Pixel coordinate grounding records:
BEGIN
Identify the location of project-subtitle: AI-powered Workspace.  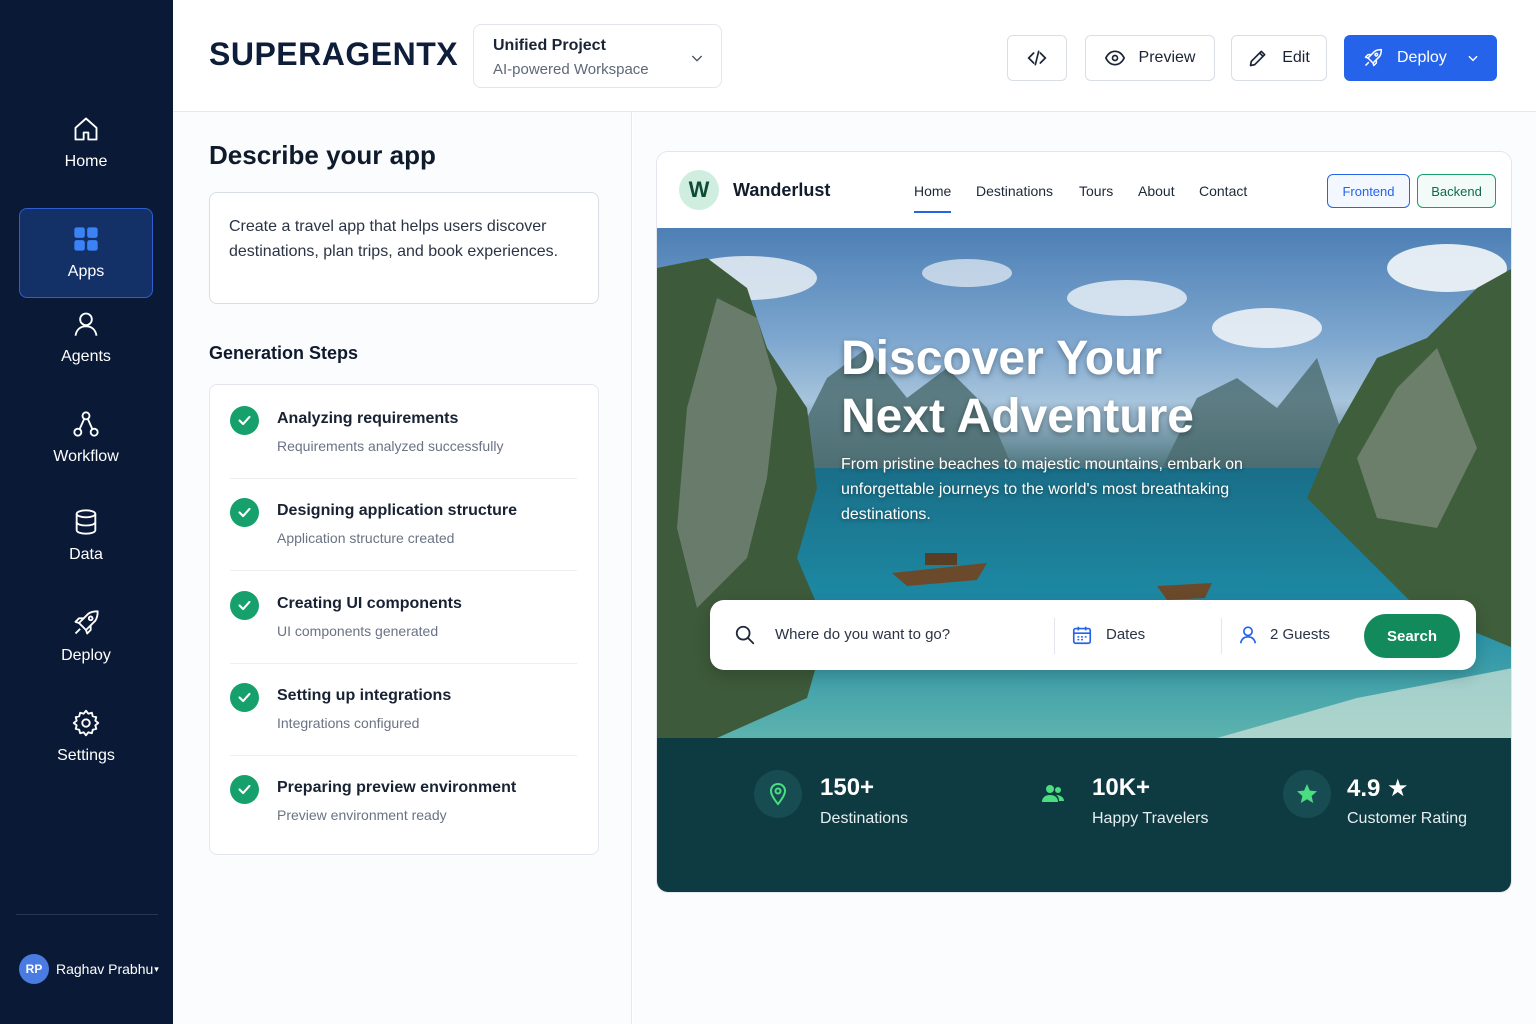
(571, 70).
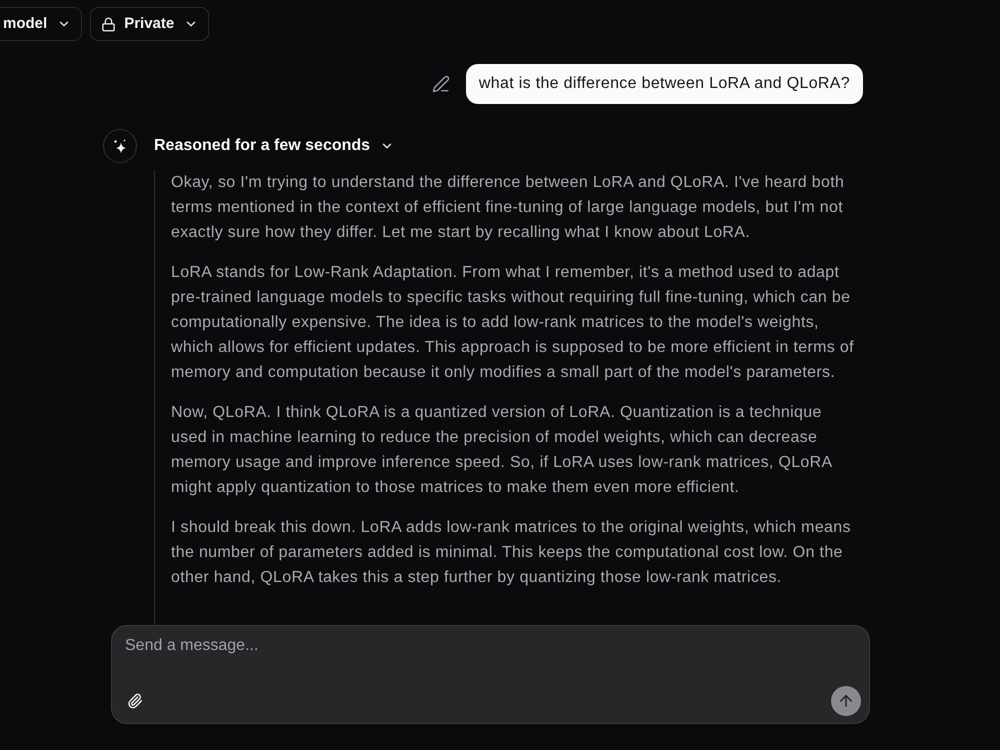 The height and width of the screenshot is (750, 1000). Describe the element at coordinates (508, 208) in the screenshot. I see `reasoning-paragraph: Okay, so I'm trying to understand the difference between LoRA and QLoRA. I've heard both terms mentioned in the context of efficient fine-tuning of large language models, but I'm not exactly sure how they differ. Let me start by recalling what I know about LoRA.` at that location.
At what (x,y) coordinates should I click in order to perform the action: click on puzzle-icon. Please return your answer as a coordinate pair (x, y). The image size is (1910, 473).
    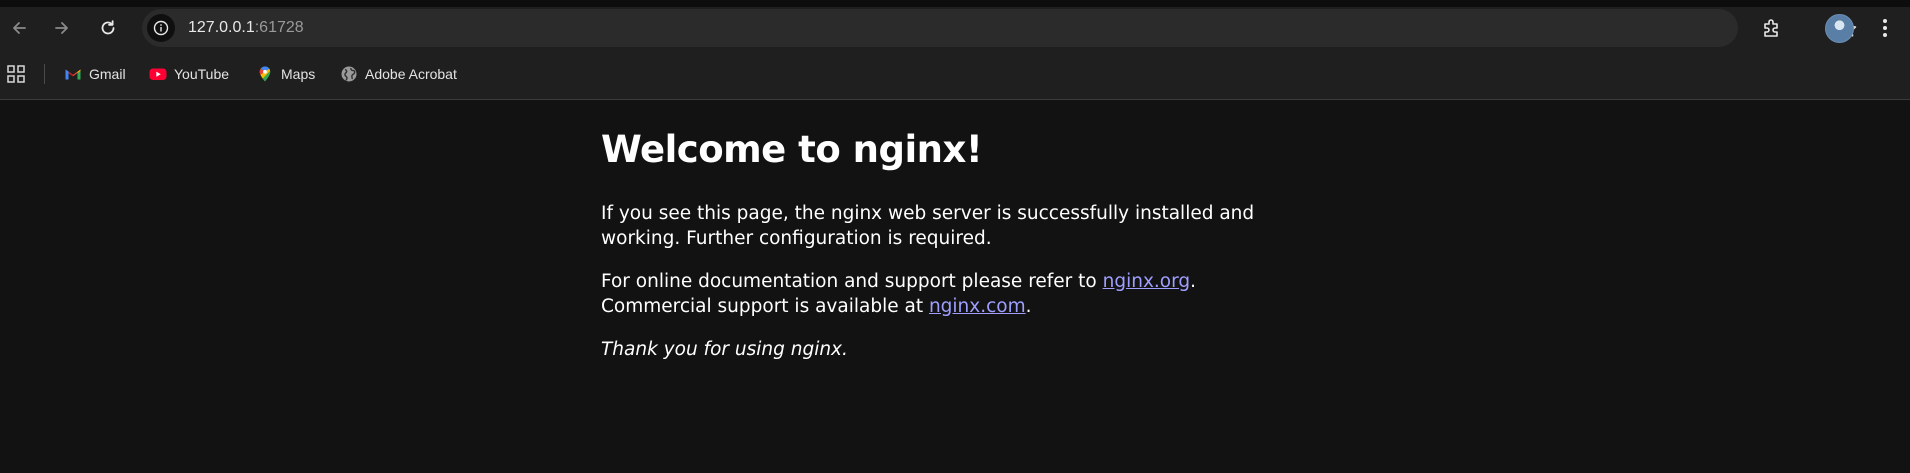
    Looking at the image, I should click on (1771, 28).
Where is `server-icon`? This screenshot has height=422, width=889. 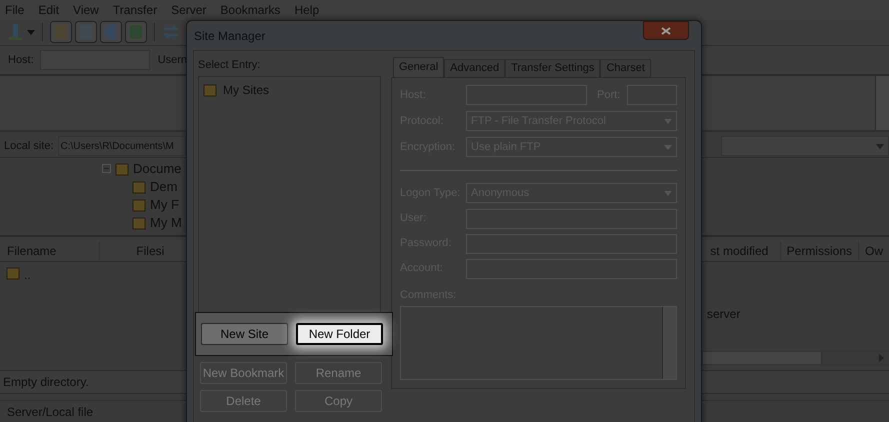 server-icon is located at coordinates (16, 32).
END
Retype the records from their first line through the line containing "The height and", keeping every character the same and leaving out the pictures.

### Written response
Identify the location of project-subtitle: AI-powered Workspace.  
(571, 70).
 The height and width of the screenshot is (750, 1000). Describe the element at coordinates (508, 208) in the screenshot. I see `reasoning-paragraph: Okay, so I'm trying to understand the difference between LoRA and QLoRA. I've heard both terms mentioned in the context of efficient fine-tuning of large language models, but I'm not exactly sure how they differ. Let me start by recalling what I know about LoRA.` at that location.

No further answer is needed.